Einen dürftigen Ersatz für die Freskenbilder bieten die in derselben Technik
gemalten Wanddekorationen, die in großer Zahl in den Häusern der im Jahre
79 nach Chr. vom Vesuv verschütteten Städte Kampaniens (Herculaneum
und Pompei) sowie vereinzelt in Rom (Palatin, Villa Farnesina usw.), Delos
Eleusis, in Thessalien und an anderen Orten ausgegraben wurden. Nur wenige
unter ihnen rühren von großen Künstlern her.
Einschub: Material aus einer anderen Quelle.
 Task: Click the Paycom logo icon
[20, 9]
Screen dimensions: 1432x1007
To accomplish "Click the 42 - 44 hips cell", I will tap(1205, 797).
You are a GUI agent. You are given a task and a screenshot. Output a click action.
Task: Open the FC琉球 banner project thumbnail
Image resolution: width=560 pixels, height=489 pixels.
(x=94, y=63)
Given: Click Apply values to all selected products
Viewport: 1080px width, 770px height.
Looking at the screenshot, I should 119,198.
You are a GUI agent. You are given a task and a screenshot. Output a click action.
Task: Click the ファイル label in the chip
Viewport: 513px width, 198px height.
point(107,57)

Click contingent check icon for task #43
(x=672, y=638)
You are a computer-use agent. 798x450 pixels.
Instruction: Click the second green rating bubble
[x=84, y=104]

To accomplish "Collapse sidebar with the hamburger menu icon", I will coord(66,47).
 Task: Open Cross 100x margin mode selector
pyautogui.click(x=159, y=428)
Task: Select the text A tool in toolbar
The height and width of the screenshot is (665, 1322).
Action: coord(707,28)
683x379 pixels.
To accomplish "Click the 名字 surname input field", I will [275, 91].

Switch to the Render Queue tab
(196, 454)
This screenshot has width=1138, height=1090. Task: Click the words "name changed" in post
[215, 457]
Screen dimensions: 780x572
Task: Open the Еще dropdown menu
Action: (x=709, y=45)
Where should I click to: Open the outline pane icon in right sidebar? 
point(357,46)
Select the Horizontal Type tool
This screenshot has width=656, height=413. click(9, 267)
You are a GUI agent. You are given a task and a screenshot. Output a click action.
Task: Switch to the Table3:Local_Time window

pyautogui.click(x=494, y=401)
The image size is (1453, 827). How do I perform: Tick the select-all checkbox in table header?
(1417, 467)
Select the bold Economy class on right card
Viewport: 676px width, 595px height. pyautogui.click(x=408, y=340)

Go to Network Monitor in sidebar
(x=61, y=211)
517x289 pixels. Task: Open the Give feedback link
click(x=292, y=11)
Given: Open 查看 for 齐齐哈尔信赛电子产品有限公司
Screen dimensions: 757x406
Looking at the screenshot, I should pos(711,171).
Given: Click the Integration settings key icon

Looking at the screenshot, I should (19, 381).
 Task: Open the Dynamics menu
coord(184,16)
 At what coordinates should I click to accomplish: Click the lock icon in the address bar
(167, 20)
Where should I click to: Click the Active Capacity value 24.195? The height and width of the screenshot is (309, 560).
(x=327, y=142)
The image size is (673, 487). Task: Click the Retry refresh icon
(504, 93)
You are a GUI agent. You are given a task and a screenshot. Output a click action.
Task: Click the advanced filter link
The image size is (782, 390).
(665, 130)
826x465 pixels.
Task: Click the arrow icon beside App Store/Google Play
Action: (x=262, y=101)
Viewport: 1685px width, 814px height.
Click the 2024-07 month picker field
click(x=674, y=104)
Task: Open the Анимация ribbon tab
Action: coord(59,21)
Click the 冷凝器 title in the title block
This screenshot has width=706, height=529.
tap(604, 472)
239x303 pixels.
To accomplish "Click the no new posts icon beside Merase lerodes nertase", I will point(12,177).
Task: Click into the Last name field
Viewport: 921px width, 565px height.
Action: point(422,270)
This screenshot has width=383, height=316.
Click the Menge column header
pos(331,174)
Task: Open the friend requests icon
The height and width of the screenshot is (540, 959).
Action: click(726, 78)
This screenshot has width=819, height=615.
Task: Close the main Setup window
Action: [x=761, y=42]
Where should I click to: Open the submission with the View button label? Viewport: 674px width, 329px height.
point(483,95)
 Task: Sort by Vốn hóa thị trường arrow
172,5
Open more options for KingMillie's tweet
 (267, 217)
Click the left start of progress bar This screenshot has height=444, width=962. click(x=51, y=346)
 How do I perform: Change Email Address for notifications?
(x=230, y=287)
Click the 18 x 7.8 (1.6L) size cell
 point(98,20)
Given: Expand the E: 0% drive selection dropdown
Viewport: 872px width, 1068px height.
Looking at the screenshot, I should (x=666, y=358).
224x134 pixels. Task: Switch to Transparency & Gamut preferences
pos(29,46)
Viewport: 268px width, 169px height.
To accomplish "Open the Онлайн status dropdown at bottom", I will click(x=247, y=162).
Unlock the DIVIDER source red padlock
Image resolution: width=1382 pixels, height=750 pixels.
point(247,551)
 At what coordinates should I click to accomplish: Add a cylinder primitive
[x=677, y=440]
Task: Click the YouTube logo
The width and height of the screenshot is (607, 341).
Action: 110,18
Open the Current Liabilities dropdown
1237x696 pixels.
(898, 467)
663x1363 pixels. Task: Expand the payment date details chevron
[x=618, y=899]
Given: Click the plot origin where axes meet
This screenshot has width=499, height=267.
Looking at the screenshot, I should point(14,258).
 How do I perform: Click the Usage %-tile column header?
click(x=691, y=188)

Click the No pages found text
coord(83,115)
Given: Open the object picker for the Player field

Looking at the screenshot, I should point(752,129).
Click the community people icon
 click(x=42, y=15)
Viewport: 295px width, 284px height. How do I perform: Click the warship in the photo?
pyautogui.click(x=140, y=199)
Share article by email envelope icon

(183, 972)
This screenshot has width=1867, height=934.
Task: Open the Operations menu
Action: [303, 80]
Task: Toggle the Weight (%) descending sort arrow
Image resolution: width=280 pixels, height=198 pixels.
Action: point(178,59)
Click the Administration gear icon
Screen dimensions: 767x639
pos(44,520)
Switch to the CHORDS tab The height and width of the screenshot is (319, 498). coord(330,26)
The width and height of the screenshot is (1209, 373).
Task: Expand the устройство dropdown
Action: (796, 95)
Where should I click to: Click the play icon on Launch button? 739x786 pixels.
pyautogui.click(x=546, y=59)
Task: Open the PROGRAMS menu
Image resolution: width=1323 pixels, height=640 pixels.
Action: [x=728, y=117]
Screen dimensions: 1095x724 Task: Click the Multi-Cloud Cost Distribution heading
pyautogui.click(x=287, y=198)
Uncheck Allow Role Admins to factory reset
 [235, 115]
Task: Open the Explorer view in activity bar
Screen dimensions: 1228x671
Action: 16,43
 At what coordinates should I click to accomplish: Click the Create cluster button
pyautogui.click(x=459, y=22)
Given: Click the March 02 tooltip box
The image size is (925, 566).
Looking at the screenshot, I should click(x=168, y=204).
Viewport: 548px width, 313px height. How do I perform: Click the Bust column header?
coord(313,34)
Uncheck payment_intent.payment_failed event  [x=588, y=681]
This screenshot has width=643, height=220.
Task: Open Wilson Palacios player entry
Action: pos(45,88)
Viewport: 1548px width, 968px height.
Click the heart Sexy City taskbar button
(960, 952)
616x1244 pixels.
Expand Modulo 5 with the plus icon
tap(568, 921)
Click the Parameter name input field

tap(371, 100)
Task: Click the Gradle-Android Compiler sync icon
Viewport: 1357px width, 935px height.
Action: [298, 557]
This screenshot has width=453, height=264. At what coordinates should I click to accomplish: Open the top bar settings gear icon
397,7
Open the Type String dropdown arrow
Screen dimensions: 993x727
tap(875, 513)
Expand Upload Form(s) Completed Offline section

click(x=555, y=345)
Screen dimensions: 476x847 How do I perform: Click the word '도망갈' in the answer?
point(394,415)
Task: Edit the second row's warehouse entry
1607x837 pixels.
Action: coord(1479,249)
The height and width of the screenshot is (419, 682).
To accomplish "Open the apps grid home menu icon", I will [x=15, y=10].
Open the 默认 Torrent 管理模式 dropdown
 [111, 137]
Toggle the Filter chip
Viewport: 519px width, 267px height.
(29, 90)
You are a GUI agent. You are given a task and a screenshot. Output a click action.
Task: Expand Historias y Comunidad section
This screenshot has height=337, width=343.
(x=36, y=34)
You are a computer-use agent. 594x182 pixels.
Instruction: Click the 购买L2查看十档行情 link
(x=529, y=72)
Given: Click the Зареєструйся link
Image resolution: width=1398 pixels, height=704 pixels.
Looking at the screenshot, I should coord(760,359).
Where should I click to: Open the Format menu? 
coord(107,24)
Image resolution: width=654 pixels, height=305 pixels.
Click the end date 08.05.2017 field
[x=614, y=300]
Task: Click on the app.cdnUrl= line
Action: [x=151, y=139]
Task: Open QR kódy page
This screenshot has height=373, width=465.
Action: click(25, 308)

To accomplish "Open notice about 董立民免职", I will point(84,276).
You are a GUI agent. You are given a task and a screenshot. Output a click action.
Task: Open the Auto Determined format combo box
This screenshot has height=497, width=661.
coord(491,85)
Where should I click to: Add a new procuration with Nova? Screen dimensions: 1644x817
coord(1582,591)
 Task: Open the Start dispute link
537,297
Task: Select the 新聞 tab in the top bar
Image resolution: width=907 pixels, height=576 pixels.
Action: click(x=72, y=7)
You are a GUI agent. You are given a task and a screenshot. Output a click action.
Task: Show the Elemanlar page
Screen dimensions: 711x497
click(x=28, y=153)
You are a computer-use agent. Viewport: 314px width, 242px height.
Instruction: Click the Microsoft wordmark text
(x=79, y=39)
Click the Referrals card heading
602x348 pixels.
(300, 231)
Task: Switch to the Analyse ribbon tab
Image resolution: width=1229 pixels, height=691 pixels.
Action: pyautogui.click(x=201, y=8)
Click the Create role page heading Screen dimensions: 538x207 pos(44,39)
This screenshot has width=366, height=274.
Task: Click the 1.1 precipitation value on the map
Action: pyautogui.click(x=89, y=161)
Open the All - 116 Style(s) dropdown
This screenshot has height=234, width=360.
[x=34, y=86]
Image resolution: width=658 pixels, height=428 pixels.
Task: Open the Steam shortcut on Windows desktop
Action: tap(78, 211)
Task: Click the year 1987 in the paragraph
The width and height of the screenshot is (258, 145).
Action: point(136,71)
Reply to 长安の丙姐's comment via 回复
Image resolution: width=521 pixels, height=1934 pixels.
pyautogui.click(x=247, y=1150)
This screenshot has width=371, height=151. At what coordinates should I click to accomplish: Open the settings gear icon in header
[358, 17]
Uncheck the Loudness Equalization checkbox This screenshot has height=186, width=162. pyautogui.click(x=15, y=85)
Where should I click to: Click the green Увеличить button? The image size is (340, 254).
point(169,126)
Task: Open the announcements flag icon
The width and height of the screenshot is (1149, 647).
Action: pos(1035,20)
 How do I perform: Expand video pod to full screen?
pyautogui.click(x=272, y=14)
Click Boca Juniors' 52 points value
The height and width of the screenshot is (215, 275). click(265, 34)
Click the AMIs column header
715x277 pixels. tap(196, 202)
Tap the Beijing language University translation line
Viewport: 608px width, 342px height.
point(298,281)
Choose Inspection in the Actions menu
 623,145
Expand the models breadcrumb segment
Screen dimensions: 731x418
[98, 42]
Die überwiegende Mehrzahl
erscheint als Werke untergeordneter Meister, oft auch sehr flüchtig gemalt
und daher im ganzen wenig geeignet, uns von der hohen Stufe, die die
griechische Malerei im 5. und 4. Jahrhundert vor Chr. erreicht hatte, auch
nur annähernd eine richtige oder klare Vorstellung zu geben.
Noch ungünstiger liegen naturgemäß die Verhältnisse für die antike Tafel-
malerei auf Marmor, Holz oder Leinwand, da die Werke dieser Art ihres
Materials wegen in noch viel höherem Maße der Zerstörung unterlagen.
Fast ausschließlich das trockene Klima Ägytens konnte hier erhaltend wirken,
und in der Tat verdanken wir ihm die Fülle köstlicher Porträtbilder1, die da-
selbst, in Mumien gehüllt, besonders in den Felsengräbern des „Fayum“, einer
in ptolemäischer Zeit mit starkem griechischen Einschlag besiedelten, überaus
fruchtbaren, südwestlich von Memphis gelegenen Oase, aufgefunden wurden.
1 Vgl. G. Möller, »Das Mumienporträt“ (Wasmuths „Kunsthefte“ I), Berlin 1919, mit einer Auswahl von 13 Tafeln
und Literaturangaben.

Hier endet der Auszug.